▸ Records provided:
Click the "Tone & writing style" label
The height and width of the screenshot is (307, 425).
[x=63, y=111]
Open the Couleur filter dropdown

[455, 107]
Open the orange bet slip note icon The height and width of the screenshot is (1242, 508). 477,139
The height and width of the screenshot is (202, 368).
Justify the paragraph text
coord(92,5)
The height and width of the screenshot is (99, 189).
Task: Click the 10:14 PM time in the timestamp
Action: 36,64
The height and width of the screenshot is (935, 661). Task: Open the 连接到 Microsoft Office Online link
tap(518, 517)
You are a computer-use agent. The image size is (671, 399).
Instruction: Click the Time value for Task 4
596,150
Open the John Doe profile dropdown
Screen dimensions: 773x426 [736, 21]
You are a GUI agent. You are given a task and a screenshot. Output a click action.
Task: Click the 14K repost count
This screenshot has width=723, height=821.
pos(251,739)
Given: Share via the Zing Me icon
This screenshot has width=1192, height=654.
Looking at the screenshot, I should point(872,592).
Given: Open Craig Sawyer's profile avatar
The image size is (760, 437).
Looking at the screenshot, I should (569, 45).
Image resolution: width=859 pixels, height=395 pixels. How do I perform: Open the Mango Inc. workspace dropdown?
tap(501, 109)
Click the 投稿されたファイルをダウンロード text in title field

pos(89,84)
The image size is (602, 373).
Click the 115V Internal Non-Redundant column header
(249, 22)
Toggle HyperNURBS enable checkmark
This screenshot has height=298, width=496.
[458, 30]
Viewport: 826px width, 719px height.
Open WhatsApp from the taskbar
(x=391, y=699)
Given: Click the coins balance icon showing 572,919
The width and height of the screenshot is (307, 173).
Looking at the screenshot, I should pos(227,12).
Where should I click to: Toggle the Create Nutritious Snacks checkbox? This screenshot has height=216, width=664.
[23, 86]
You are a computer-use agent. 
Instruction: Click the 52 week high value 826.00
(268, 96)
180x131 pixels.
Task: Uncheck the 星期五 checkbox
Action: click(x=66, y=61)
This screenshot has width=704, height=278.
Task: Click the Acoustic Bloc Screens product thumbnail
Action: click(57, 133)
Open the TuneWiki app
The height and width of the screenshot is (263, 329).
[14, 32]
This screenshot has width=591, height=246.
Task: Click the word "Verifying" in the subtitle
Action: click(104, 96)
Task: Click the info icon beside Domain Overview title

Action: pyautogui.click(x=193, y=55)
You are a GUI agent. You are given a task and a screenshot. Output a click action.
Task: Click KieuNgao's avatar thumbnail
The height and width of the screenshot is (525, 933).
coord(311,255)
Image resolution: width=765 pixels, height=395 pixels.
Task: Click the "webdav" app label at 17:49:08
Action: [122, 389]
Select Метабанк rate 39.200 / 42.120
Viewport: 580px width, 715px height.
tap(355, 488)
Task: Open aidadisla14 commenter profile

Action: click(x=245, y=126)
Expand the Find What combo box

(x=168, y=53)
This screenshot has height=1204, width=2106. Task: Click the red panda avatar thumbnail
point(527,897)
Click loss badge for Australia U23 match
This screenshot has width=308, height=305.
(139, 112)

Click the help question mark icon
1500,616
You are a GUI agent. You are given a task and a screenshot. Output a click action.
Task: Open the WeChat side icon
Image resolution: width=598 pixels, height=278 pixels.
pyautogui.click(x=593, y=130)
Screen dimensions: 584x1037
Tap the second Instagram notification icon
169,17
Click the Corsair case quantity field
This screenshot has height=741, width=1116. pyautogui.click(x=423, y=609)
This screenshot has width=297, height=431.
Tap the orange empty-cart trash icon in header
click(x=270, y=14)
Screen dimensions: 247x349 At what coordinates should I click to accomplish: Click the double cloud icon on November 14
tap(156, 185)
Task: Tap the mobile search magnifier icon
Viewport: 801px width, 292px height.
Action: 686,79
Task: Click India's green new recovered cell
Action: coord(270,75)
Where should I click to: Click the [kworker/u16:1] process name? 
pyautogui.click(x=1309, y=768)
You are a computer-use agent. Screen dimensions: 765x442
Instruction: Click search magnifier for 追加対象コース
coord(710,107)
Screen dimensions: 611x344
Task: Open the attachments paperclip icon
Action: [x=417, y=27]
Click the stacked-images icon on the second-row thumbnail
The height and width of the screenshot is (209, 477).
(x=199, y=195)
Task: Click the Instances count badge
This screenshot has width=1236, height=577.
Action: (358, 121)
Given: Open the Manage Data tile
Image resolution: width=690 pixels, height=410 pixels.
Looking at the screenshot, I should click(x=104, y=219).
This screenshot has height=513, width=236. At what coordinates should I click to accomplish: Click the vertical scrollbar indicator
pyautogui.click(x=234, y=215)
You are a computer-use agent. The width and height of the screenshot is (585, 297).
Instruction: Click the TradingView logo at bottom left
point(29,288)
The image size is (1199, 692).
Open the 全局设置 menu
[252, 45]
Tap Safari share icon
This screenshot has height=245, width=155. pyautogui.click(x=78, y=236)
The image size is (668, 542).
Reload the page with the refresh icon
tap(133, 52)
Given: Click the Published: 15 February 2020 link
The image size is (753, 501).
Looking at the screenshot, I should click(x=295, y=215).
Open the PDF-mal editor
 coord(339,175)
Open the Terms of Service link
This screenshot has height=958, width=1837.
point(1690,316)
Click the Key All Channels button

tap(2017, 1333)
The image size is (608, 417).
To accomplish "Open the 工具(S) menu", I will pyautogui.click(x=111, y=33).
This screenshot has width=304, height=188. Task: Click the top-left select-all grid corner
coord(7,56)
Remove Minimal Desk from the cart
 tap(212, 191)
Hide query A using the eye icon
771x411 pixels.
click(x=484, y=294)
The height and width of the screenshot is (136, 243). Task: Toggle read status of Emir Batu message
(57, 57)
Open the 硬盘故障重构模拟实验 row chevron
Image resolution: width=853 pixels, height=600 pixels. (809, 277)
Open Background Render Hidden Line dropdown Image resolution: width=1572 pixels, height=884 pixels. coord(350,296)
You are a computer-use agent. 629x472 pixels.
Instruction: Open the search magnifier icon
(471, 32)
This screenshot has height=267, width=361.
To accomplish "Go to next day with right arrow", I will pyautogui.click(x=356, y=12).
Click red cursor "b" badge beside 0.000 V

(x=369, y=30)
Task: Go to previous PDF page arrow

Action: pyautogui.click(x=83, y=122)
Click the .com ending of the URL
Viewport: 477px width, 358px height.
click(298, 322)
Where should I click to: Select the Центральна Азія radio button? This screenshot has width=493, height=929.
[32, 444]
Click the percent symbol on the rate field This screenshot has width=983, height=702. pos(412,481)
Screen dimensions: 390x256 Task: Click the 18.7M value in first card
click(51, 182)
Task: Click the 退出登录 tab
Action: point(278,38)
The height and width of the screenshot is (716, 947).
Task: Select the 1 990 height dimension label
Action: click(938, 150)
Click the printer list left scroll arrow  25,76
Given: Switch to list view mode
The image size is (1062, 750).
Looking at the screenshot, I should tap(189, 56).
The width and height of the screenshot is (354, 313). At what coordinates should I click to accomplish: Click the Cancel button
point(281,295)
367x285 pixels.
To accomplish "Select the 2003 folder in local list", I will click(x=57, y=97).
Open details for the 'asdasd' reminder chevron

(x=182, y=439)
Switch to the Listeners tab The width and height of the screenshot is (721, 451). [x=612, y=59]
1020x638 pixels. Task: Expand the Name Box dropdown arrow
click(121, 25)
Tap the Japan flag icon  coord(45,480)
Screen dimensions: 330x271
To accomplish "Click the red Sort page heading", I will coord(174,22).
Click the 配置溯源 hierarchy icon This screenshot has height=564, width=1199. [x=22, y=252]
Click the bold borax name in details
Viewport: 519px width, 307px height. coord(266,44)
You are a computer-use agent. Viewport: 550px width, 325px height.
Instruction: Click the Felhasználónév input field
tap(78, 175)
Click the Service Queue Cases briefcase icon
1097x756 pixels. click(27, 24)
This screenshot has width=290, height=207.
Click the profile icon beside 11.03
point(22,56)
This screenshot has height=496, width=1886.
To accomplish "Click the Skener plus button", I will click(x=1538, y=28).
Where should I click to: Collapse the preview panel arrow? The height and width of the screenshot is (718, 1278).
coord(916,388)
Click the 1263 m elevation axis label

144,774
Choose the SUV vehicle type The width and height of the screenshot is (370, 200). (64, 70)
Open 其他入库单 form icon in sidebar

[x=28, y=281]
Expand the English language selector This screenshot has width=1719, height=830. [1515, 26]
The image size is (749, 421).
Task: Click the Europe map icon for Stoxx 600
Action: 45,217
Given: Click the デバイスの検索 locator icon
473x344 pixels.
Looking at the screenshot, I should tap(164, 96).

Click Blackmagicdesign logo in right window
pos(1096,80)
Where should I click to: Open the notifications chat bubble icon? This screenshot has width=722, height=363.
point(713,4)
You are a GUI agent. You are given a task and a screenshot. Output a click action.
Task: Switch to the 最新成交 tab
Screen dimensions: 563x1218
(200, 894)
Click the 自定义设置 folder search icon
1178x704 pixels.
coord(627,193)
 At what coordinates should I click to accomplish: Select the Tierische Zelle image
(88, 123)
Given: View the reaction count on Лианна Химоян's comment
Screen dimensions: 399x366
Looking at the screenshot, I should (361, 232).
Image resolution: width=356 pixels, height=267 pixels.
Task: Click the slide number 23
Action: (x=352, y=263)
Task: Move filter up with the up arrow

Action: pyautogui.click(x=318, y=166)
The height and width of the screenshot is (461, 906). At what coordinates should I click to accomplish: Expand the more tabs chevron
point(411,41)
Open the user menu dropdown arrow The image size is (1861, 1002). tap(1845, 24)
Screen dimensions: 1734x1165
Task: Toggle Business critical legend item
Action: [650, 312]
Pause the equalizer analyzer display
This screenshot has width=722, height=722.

▸ Written request: Could you return, character for character, the rows from the first one through the row containing "Looking at the screenshot, I should point(872,592).", including both of those rows?

▸ Solution for this problem:
Click the "Tone & writing style" label
The height and width of the screenshot is (307, 425).
[x=63, y=111]
Open the Couleur filter dropdown

[455, 107]
Open the orange bet slip note icon The height and width of the screenshot is (1242, 508). 477,139
The height and width of the screenshot is (202, 368).
Justify the paragraph text
coord(92,5)
The height and width of the screenshot is (99, 189).
Task: Click the 10:14 PM time in the timestamp
Action: 36,64
The height and width of the screenshot is (935, 661). Task: Open the 连接到 Microsoft Office Online link
tap(518, 517)
You are a computer-use agent. The image size is (671, 399).
Instruction: Click the Time value for Task 4
596,150
Open the John Doe profile dropdown
Screen dimensions: 773x426 [736, 21]
You are a GUI agent. You are given a task and a screenshot. Output a click action.
Task: Click the 14K repost count
This screenshot has width=723, height=821.
pos(251,739)
Given: Share via the Zing Me icon
This screenshot has width=1192, height=654.
Looking at the screenshot, I should point(872,592).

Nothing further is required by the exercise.